Required task
Pull out every line of the records below that contains the string "click", and treat uppercase and lowercase letters as different.

Data records
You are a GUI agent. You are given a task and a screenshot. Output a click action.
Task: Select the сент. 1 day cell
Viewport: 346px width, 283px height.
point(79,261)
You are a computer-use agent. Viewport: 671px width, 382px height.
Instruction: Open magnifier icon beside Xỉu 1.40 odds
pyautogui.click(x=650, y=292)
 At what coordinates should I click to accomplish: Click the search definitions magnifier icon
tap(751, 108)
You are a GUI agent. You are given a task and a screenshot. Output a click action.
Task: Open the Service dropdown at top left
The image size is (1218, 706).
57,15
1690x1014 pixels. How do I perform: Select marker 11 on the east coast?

Solved problem
You are a GUI agent. You are given a task and a screenshot. Output a click action.
pyautogui.click(x=650, y=292)
 At what coordinates should I click to accomplish: Click the search definitions magnifier icon
You are a GUI agent. You are given a task and a screenshot. Output a click action.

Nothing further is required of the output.